Substantial Savings and Enhanced PerformanceIn the fall of 2005, the GE Roper facility in Lafayette, GA, asked its pretreatment supplier to assist the plant in cutting costs. The pretreatment was a traditional iron phosphate supplied by GE Water & Process Technologies, the same company that developed the EPP. While the two GE companies were related, the Roper facility was under no obligation to use the Water & Process Technologies product over anything else that was commercially available. The Roper facility completed panel testing and line trials of the EPP and another new technology offered by a global leader in pretreatment technology. After all of the testing and a thorough cost/benefit analysis, the Roper plant settled on EPP. The EPP process went live in July 2006 and has been running well ever since, with no signs of EPP-related corrosion in the mild steel system.
After running the EPP process for about 12 months, the Roper facility decided to calculate its savings in making the switch. Data had been collected over the past year of operation and compared to the average operational costs over the past several years when the traditional iron phosphate process was used. The cost savings were calculated using GE’s Ecomagination certification process. This process requires everything claimed as a cost reduction to be documented and approved by an independent auditor. The cost savings are summarized in Table 1.
The first and largest savings realized by the Roper facility was a reduction in natural gas usage. In the past, Roper heated its iron phosphate bath using direct steam injection, which consumed a tremendous amount of steam. By turning the heat off in its pretreatment stage, Roper was able to turn off one of its boilers. The natural gas consumed by the boiler the plant shut down cost $100,000 annually. In addition to the natural gas savings, the plant eliminated 13.9 million ft3 of green house gas emissions per year.*
The third benefit was a labor reduction. The EPP generated little sludge when compared to the iron phosphate system. The plant went from cleaning out the system every 12 to 16 weeks to annual cleanings. Instead of having 1 to 2 ft of sludge in the system, the plant found 1 in. or so of fine, silty material that could be washed down the drain with a hose. No more tank dives were required.

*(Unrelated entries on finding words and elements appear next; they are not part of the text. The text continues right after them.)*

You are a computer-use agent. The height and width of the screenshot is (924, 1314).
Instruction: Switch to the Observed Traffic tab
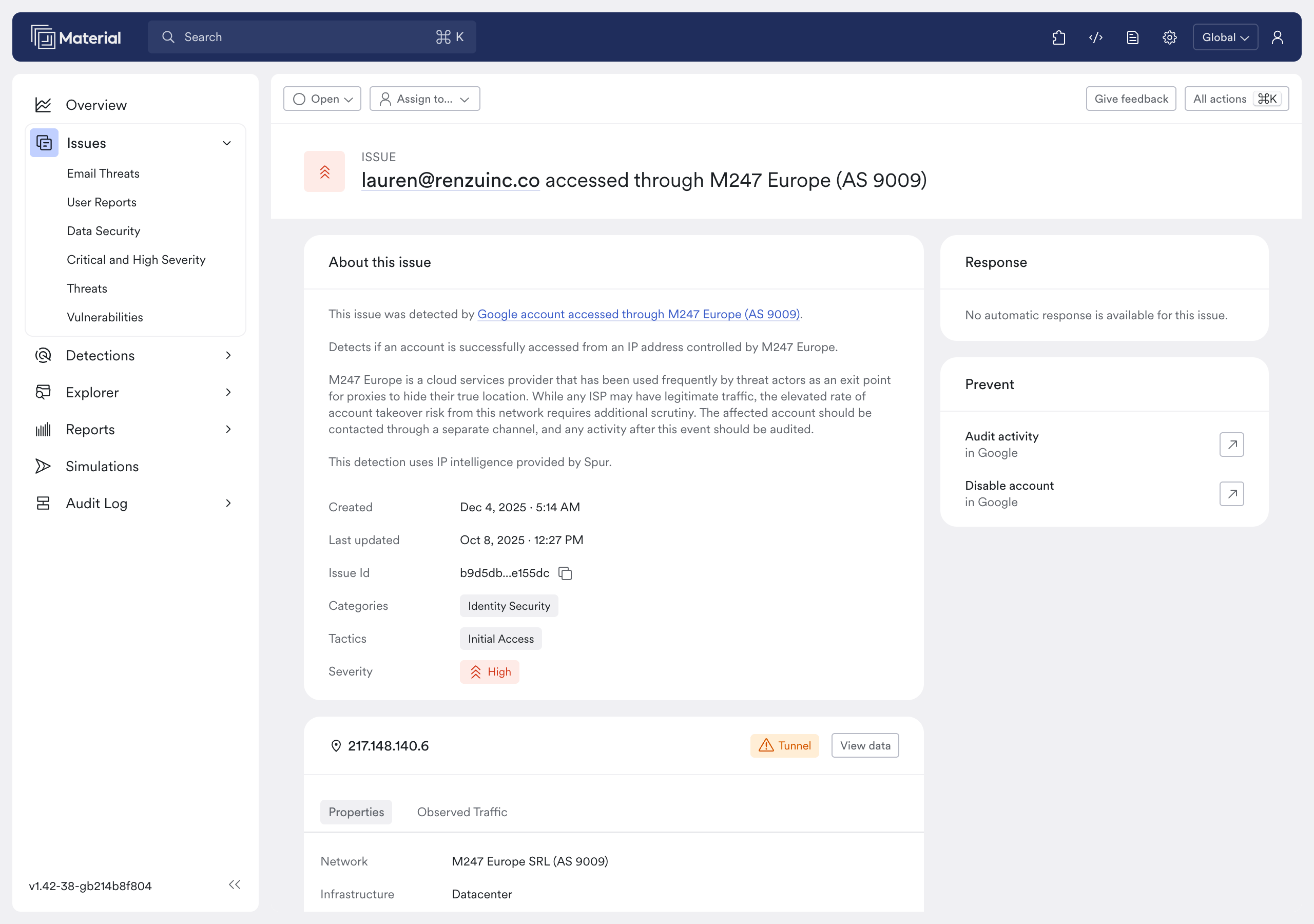[x=462, y=812]
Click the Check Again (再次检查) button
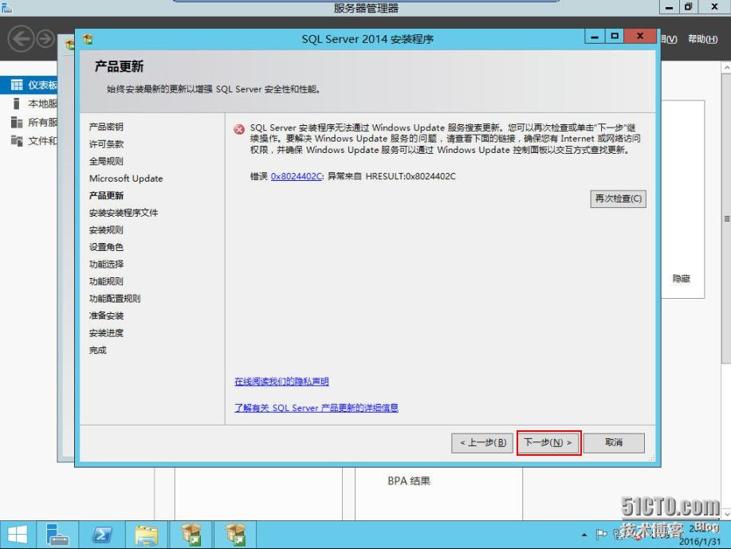The image size is (731, 549). [x=618, y=198]
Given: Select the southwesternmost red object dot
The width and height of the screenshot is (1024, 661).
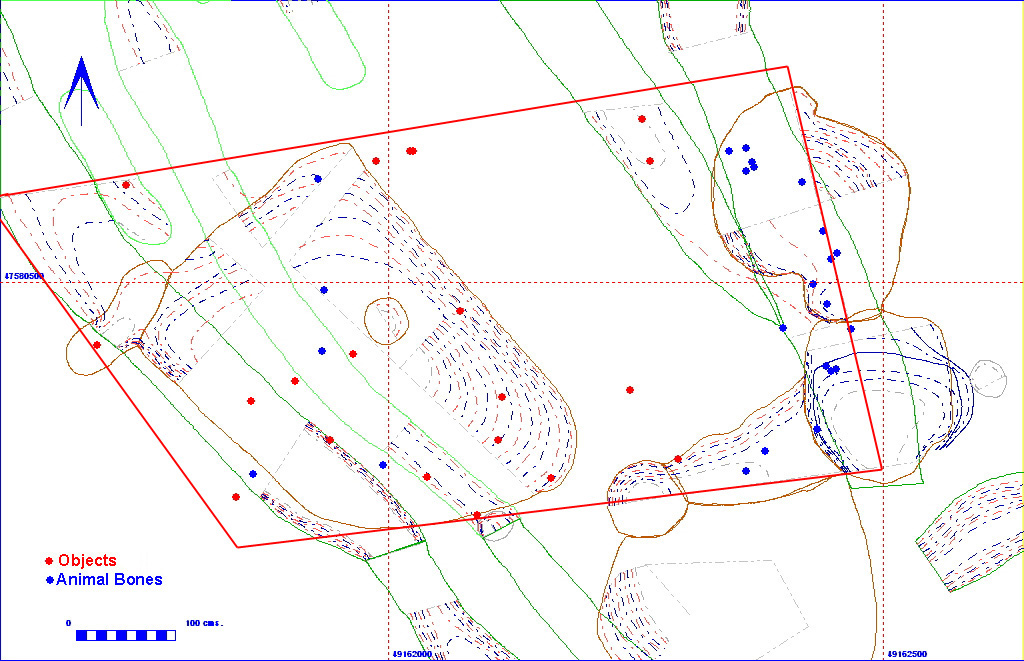Looking at the screenshot, I should tap(236, 497).
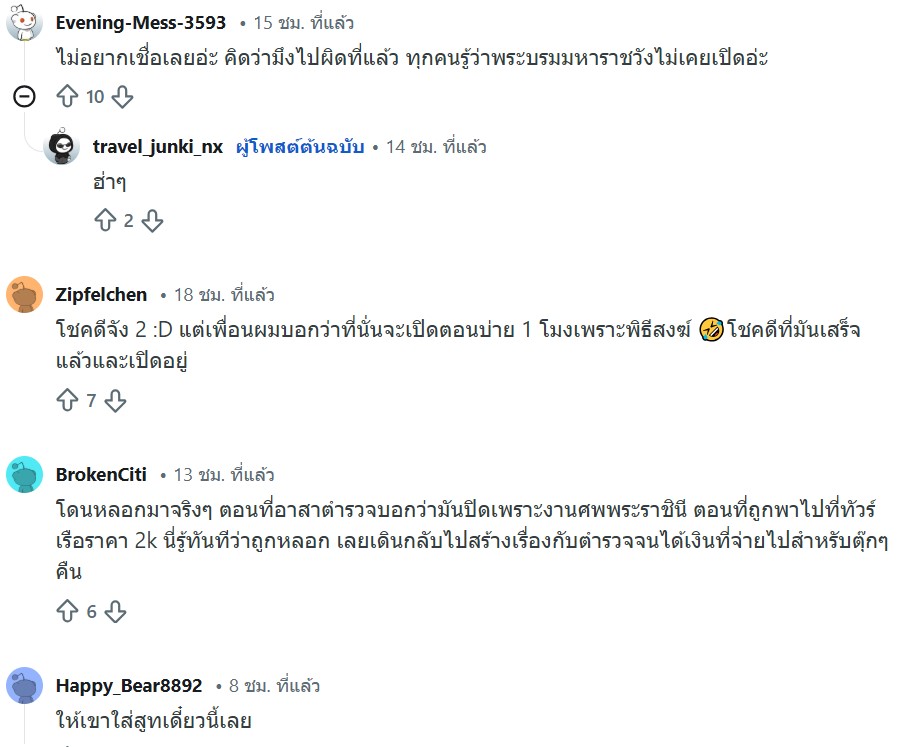Open Happy_Bear8892's profile link
Screen dimensions: 912x747
coord(129,686)
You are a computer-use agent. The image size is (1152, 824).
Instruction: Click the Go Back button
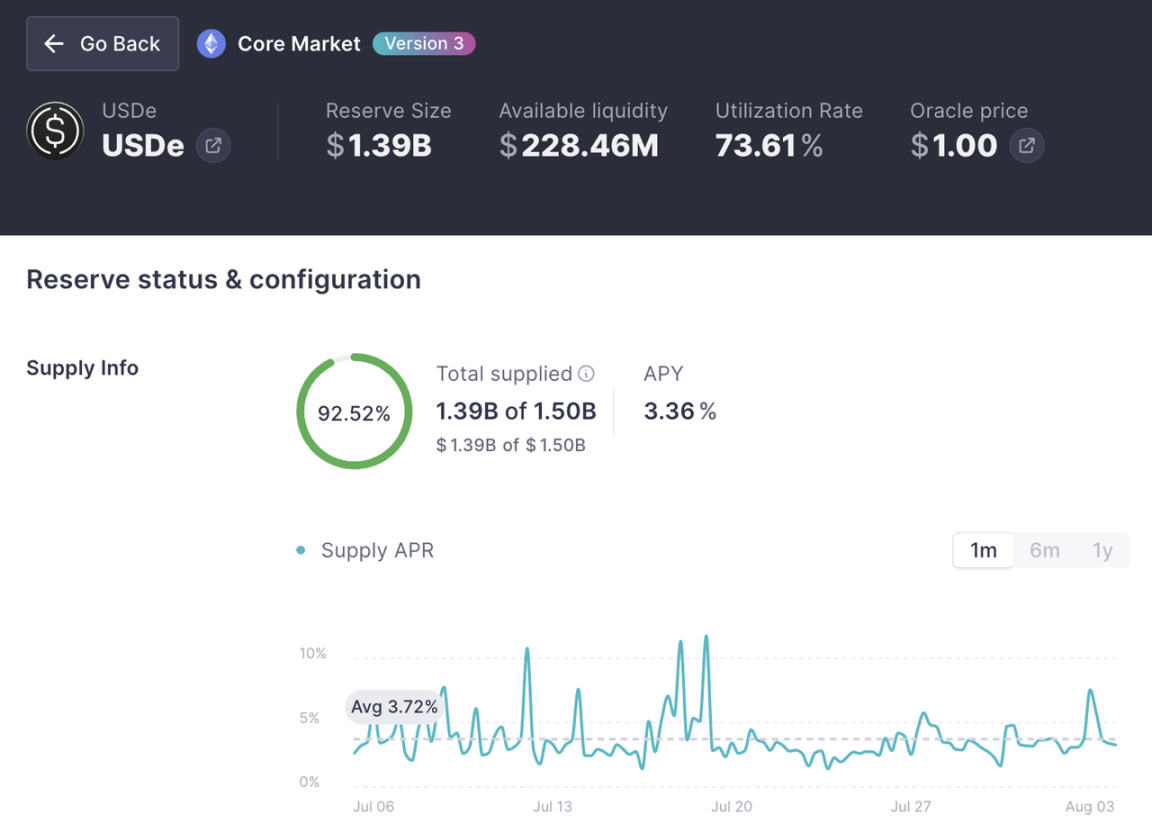coord(103,44)
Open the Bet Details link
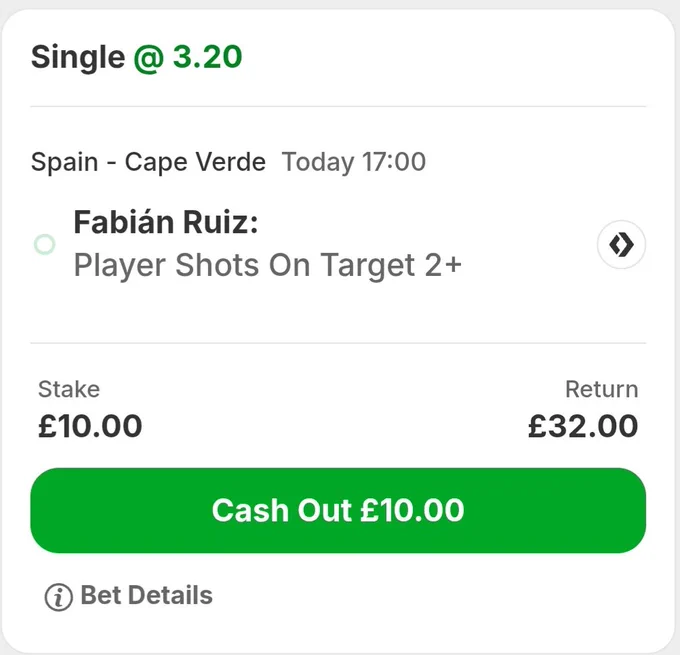The image size is (680, 655). coord(147,595)
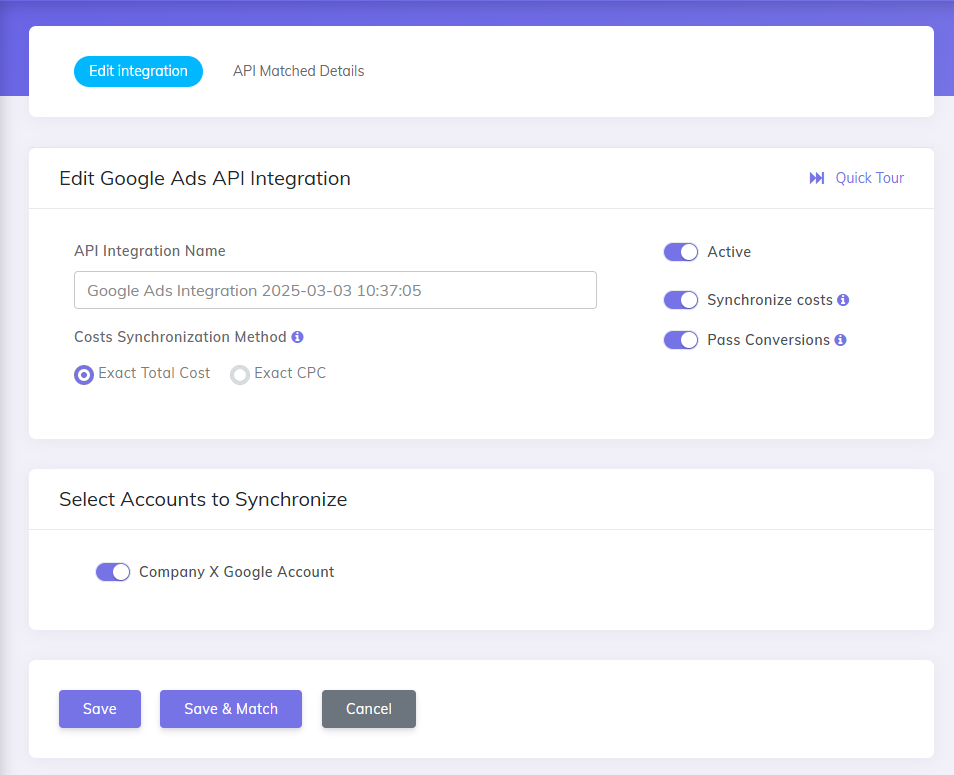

Finally, the plant saw a 45% reduction in phosphates (PO4) at its wastewater treatment facility. Elimination of phosphates was not one of the driving factors for this facility in making the change. However, even if it were, the plant could handle the small amount of PO4present in the EPP because it only becomes an issue when operators dump the EPP stage where the PO4level might be around 100 ppm. The benefit of being able to use the existing mild steel washer is huge compared to a small amount of phosphate needing treatment annually
A Promising PretreatmentThe Roper application demonstrated the tremendous operational benefits that can be captured by using EPP. The technology is designed to run at ambient temperatures, produces only a small amount of silt and does not require stainless steel tanks. As finishing operations look for ways to improve quality and cut costs, technologies such as the phosphonate-based pretreatment offer a promising solution.
Editor’s note: Effective January 1, 2008, the EPP technology was acquired by Chemetall Oakite and is no longer a part of the GE portfolio. For more information, visit www.chemetalloakite.com.
*For plants that don’t use a boiler to heat their washer, the Powder Coater’s Manual contains a generic equation that can be used to estimate energy savings.